While it is certainly not clear from the motion, defendant maintains that the affirmative matter asserted in the motion is the plaintiffs’ failure to pursue their remedy under section 2 — 1401. While this ground for dismissal does not appear on the face of plaintiffs’ complaint, defendant contends that no affidavit was necessary because the trial court could take judicial notice of its own court file in the underlying tax deed proceeding. While we agree that the court could do so, there is nothing in the record on appeal which shows that defendant asked the court to do so, nor is there anything to suggest that the court in fact took such judicial notice. The trial court’s order merely states that the motion to dismiss is granted, without any ex*430planation of the basis for dismissal. Moreover, while defendant devotes the majority of his appellate brief to the argument against allowing indemnity under section 247a of the Revenue Act when plaintiffs have dismissed their section 2 — 1401 petition to set aside the tax deed, we are unable to address that issue because the record before us does not include the underlying tax deed proceedings. Although defendant has included a copy of the court file in the tax deed proceedings in an appendix to his brief, such attachments to briefs which are not otherwise of record are not properly before a reviewing court and cannot be used to supplement the record. Etten v. Lane (1985), 138 Ill. App. 3d 439, 442, 485 N.E.2d 1177, 1179.

While the substantive issue in this case yet awaits resolution, we hope this case illustrates the problems created by a lack of precision in preparing motions to dismiss. The need for precision, of course, does not end at the trial court; therefore, we wish to clarify the bases of our decision. We do not reverse this case solely because of the defendant’s failure to designate whether his motion to dismiss was brought pursuant to section 2 — 615 or section 2 — 619, although we caution against assuming we will not do so in the future. Although the confusion engendered by the failure to identify the motion favors reversal, we find that the defendant’s failure to support his motion with the affidavit required under section 2 — 619 mandates reversal under the facts of this case.

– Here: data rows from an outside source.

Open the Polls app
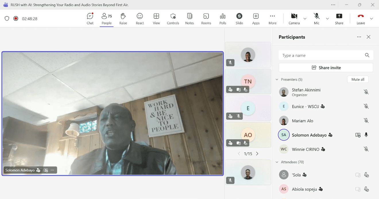The height and width of the screenshot is (199, 379). coord(223,18)
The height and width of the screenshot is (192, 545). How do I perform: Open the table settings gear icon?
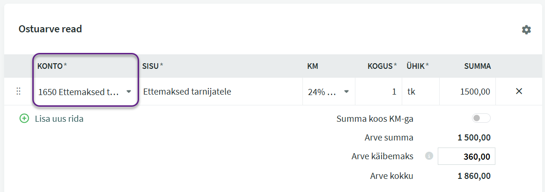[x=526, y=30]
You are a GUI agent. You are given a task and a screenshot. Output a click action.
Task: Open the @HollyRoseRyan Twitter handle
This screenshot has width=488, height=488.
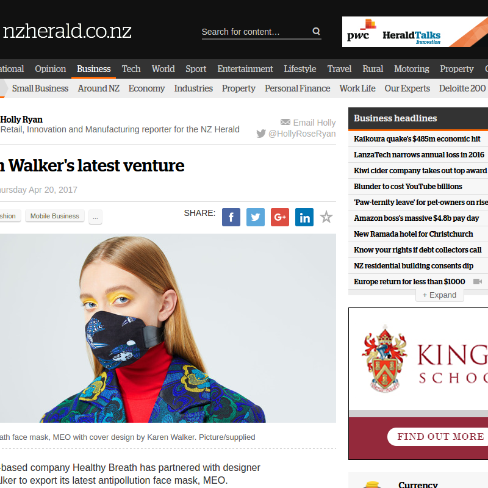click(x=296, y=134)
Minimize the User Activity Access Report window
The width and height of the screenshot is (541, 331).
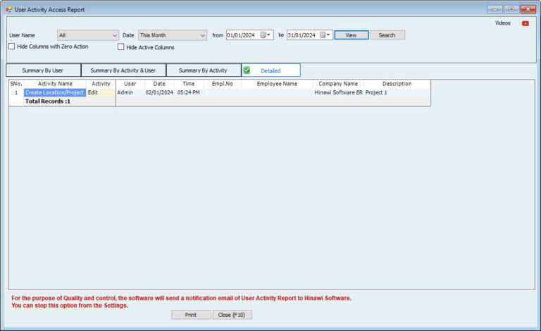(x=495, y=9)
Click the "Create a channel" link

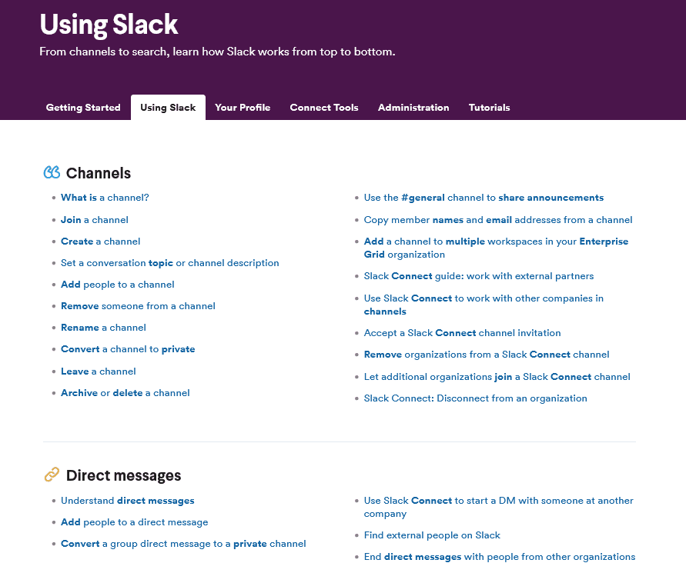101,242
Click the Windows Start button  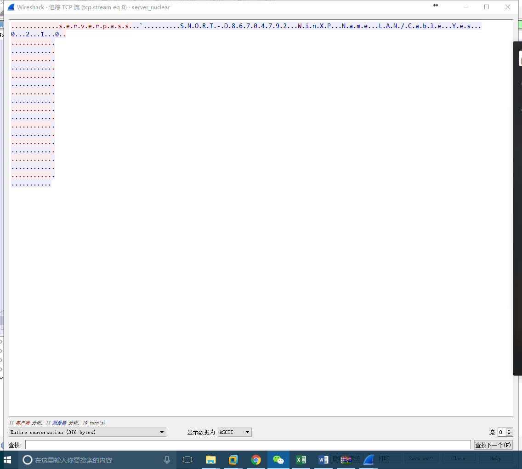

If an affidavit relating the facts of plaintiffs’ purported dismissal of their section 2 — 1401 petition had been filed, and if the trial court had been asked to take judicial notice of the underlying tax deed proceedings, then not only would plaintiff have had the opportunity to file counter-affidavits (see Premier, 115 Ill. App. 3d at 643, 450 N.E.2d at 1363), but this court would have been presented with a proper record from which we could have decided the substantive issue presented by this case. Indeed, as it stands now, it is not clear that defendant’s motion to dismiss even raised the issue of the effect of plaintiff’s aborted section 2 — 1401 petition. In this respect we echo the statement of the court in Eddings:

“It is not the reviewing court’s responsibility to unravel the record to suit the whims of the litigants depending upon which forum they address and what argument at the time best fits their contention. *** [Wjhere prejudice results from such an improper motion practice, we will reverse without addressing the merits of the motion as argued on appeal. Prejudice to the plaintiffs is evident, and although no objection was raised below by plaintiffs, this court may ignore the waiver rule.” Eddings, 135 Ill. App. 3d at 200, 478 N.E.2d at 895.

*431Accordingly, we reverse the order of the circuit court dismissing plaintiffs’ complaint and remand for further proceedings. We express no opinion on whether the cause can be decided prior to trial on a properly brought motion.

Reversed and remanded.

RARIGK and GOLDENHERSH, JJ., concur.